Unfortunately that summer I developed Osgood-Schlater's disease in my knees. It's a painful costochondritis of the patellar tendon and was treated by immobilization, so that fall I had one leg in a cast for 6 weeks followed by the other for 6 weeks. It was lousy and I could obviously not play football as I had in 6th grade. I did read voraciously and won the Fairfield Public Library prize for most books checked out and read over the fall. I loved mythology and especially the Tom Swift Young Inventor/Scientist series. My Dad got me a subscription to Scientific American, which was generally over my head, but I sometimes wonder if small rocks thrown in streams near their origins change the courses of rivers, and whether such influences have led me to my career in Medicine and Science.

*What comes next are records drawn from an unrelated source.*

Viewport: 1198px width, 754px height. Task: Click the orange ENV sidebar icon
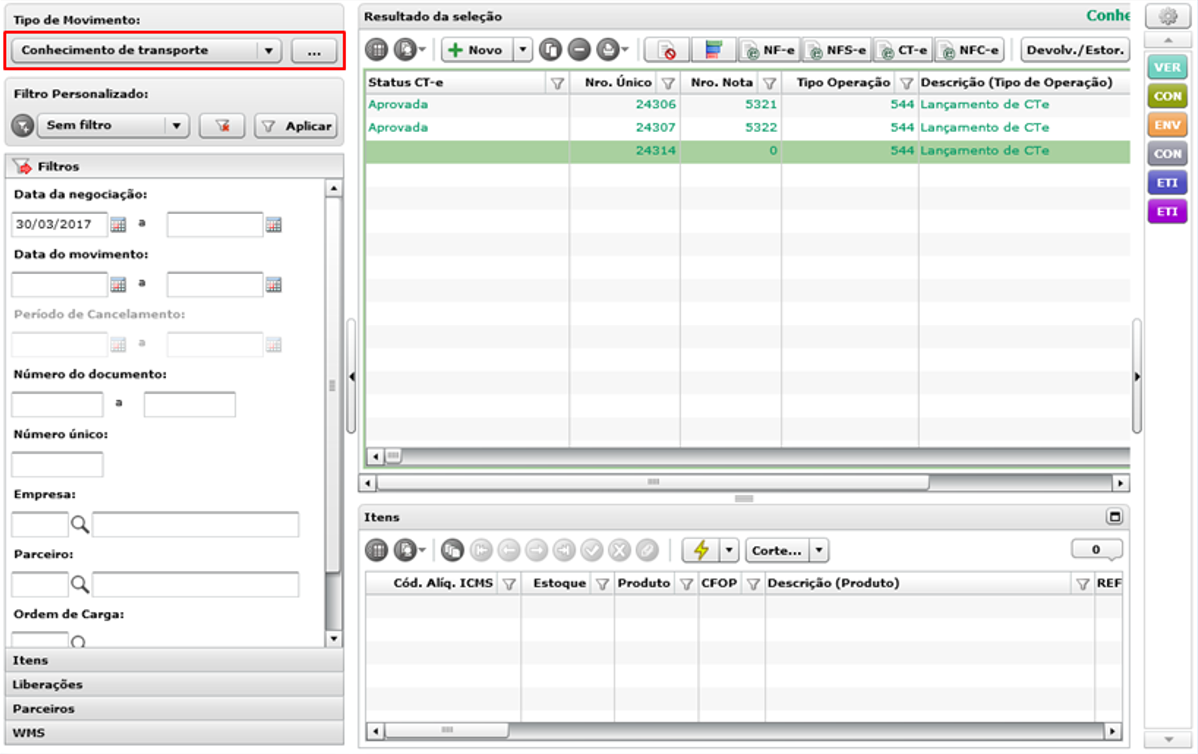(1167, 125)
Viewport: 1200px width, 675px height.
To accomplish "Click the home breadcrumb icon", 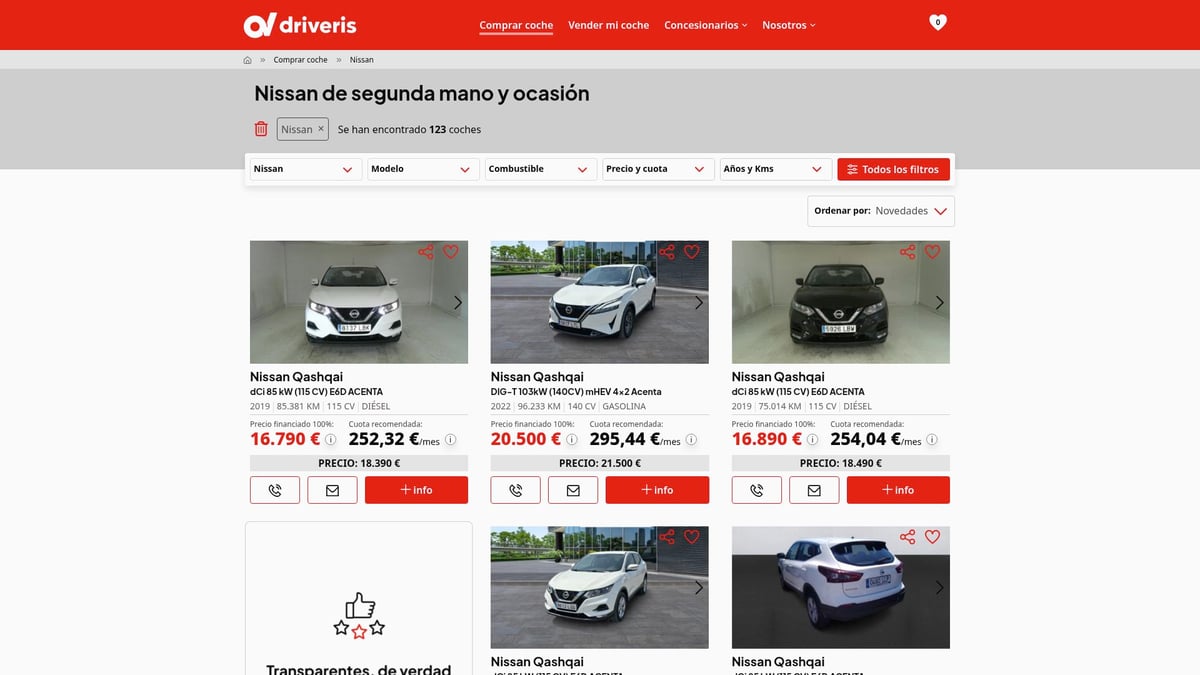I will 248,60.
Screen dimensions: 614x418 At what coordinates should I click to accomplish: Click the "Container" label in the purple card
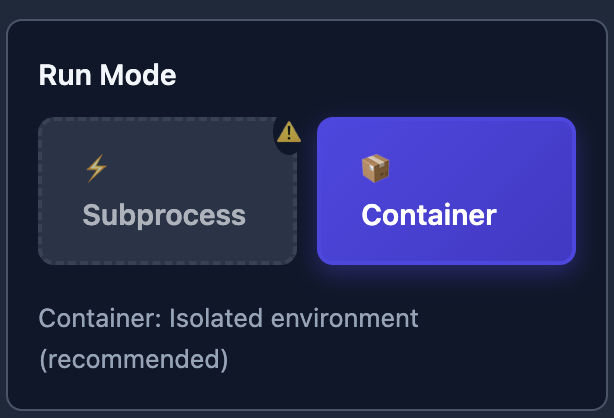point(429,215)
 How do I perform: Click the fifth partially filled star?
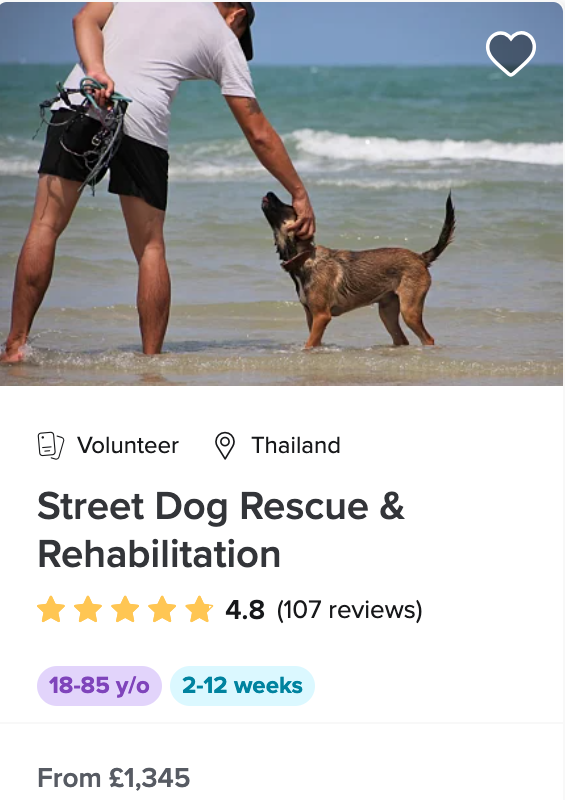click(x=199, y=609)

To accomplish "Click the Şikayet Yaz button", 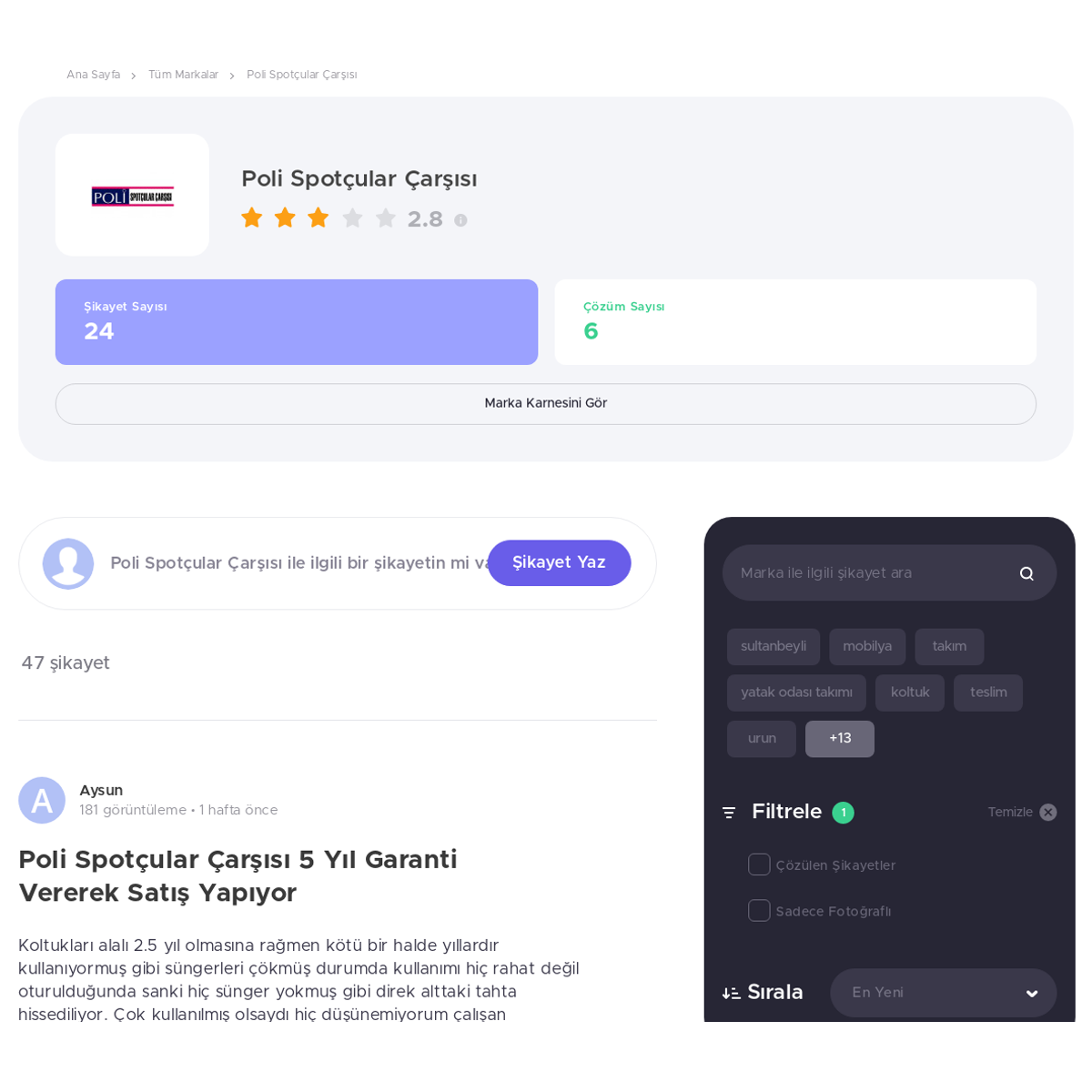I will (x=559, y=562).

5460 was a pubertal boy's dream to grow up in. Barns to explore and my parents were very social throwing a big Christmas Party where Jimmy the bartender from the Hunt Club would bartend, 4th of July parties with the flag proudly flying from the side porch and in the summer two other signature events- my birthday invariably where a lobster feast ensued and my mother's birthday- the Ursuliad first coined in the Olympic year of 1968 and featuring competitions, prizes, medals, etc. It would always have my godparents Aunt Joyce and Uncle Bob Brown with their daughter Elesse. Most summers we would make a trip to Nantucket where my parents would rent a house and we would hang out with the Danforths. That was a time when Nantucket was remote and far from the chi-chi location it now is. These were very happy years for me and I think for my parents and siblings as well. I now know that the year in France was a lousy job for my father as he was sent in to fire and downside the company as Singer failed to reinvent itself. I believe he had secured the job with Morton-Norwich by now. We were into ties then and he would proudly wear his tie with the Morton Salt girl on it. I similarly had my lucky exam tie - small crabs representing my horoscope sign Cancer that was only worn during exams. He was still a man on the rise. Mom was active in her Garden Club and despite exuding a worldly sophistication, was very down to earth and real with everyone, traits that made her popular and she had good buddies. Vreni was like having a second mother, or actually a first mother to Steven as she was essential to our lives and allowed for the spectacular series of elegant dinners and dinner parties in the dining room. Fires blazing, candles lit, wine flowing, conversation rocking. Then Dad broke the news- "We are moving to London".